In general, the RTP layer can handle out-of-sequence reception of RTP packets, and some codecs even require it for good operations (instead of having to cope with increased delays to satisfy in-sequence delivery). Thus, a mode of operation where the lower-layers on the receiver side do not always enforce in-sequence delivery to upper layers is preferred (see S4aR230035 [17]).
Other than that, it is difficult to identify characteristics common for different XR applications since they heavily depend on the application choices, such as the application itself, the codec in use, the data formats and the encoding operation (see S4-220505 [13]). In particular, low-latency XR and cloud gaming video services such as Split-Rendering or Cloud Gaming typically would not use the traditional coding structure with a fixed Group of-Picture (GOP). In addition, the field of low-latency video delivery is undergoing heavy innovation and new coding methods may be established frequently.
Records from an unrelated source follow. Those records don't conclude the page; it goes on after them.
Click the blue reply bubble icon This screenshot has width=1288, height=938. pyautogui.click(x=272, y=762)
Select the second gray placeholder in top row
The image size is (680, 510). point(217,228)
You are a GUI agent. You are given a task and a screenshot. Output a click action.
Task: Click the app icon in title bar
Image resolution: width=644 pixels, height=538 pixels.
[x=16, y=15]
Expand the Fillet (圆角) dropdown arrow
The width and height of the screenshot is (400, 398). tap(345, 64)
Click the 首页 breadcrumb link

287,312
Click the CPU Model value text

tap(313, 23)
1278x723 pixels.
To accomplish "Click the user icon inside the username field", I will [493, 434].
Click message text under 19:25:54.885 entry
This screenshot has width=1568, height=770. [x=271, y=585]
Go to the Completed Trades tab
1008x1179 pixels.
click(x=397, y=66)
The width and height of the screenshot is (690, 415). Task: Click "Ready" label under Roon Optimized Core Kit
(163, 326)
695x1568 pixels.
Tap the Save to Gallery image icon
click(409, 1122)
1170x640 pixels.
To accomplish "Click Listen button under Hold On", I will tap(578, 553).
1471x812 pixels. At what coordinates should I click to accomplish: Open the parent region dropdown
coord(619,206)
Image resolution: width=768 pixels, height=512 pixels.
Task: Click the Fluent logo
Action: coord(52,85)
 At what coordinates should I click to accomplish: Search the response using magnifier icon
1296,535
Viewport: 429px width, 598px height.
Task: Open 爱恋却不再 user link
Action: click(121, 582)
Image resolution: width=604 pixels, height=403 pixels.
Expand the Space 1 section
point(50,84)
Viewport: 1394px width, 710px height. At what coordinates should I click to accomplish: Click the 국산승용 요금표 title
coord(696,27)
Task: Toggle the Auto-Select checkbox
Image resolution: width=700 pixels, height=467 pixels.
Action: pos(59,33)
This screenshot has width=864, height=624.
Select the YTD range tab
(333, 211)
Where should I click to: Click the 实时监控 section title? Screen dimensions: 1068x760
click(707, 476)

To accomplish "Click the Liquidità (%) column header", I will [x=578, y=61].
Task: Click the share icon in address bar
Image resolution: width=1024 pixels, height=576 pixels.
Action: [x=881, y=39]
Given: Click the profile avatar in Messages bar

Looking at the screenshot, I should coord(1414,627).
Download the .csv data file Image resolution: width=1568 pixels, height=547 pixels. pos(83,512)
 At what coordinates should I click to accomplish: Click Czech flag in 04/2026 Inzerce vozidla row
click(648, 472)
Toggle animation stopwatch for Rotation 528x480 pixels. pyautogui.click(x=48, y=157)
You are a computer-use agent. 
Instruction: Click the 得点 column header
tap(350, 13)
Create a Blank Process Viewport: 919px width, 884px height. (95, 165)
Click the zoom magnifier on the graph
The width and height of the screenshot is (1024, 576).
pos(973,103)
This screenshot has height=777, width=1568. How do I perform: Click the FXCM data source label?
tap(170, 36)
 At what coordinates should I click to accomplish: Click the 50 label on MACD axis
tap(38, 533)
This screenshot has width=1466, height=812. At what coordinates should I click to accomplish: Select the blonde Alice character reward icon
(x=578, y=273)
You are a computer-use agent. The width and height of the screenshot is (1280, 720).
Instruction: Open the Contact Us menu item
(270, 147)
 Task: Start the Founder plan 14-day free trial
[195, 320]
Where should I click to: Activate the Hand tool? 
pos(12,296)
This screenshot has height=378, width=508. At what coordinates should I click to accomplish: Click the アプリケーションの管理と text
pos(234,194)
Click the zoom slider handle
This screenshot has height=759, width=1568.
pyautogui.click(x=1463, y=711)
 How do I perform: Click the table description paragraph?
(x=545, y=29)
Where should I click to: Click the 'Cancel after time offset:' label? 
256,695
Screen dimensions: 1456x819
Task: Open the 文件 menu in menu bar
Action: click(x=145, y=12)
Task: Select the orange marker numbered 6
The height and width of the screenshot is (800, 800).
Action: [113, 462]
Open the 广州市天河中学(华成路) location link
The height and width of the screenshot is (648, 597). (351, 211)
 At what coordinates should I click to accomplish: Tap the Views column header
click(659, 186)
Thus, the traffic characteristics and requirements derived from the work done in SA4 (TR 26.926 and TR 26.928) and listed below, can only be used as a baseline when specific examples for XR traffic characteristics are needed - bearing in mind that they are not universally applicable for all XR applications.
The frame rate for XR video varies from 15 frames per second up to 90 or even 120 frames per second, with a typical minimum of 60 for VR (see TR 26.918 and TR 26.926).
According to TR 26.918, the latency of action of the angular or rotational vestibulo-ocular reflex is known to be of the order of 10 ms or in a range from 7-15 milliseconds and it seems reasonable that this should represent a performance goal for XR systems. This results in a motion-to-photon latency of less than 20 milliseconds, with 10ms being given as a goal.
Regarding the bit rates, between 10 and 200Mbps can be expected for XR depending on frame rate, resolution and codec efficiency (see TR 26.926 and TR 26.928).
According to TR 26.918, due to the relatively slower speed of sound compared to that of light, it is natural that users are more accustomed to, and therefore tolerant of, sound being relatively delayed with respect to the video component than sound being relatively in advance of the video component. Recent studies have led to recommendations of an accuracy of between 15 ms (audio delayed) and 5 ms (audio advanced) for the synchronization, with recommended absolute limits of 60 ms (audio delayed) and 40 ms (audio advanced) for broadcast video.
To maintain a reliable registration of the virtual world with the real world, as well as to ensure accurate tracking of the XR Viewer pose, XR applications require highly accurate, low-latency tracking of the device at about 1kHz sampling frequency. The size of a XR Viewer Pose associated to time, typically results in packets of size in the range of 30-100 bytes, such that the generated data is around several hundred kbit/s if delivered over the network with latency requirements in the range of 10-20ms (see TR 26.928).
Repeatedly providing the XR Viewer Pose for the same display time may not necessarily return the same result (the prediction gets increasingly accurate as the information is closer to the time when a prediction is made) and there is a trade-off between providing several XR Viewer Pose for a display time and using the same XR Viewer Pose for several consecutive display times. However, it can be assumed that sending one XR Viewer Pose aligned with the frame rate of the rendered video may be sufficient, for example at 60fps (see S4-221626 [16]).
Pose information has to be delivered with ultra-high reliability, therefore, similar performance as URLLC is expected i.e. packet loss rate should be lower than 10E-3 for uplink sensor data - see S4-221626 [16].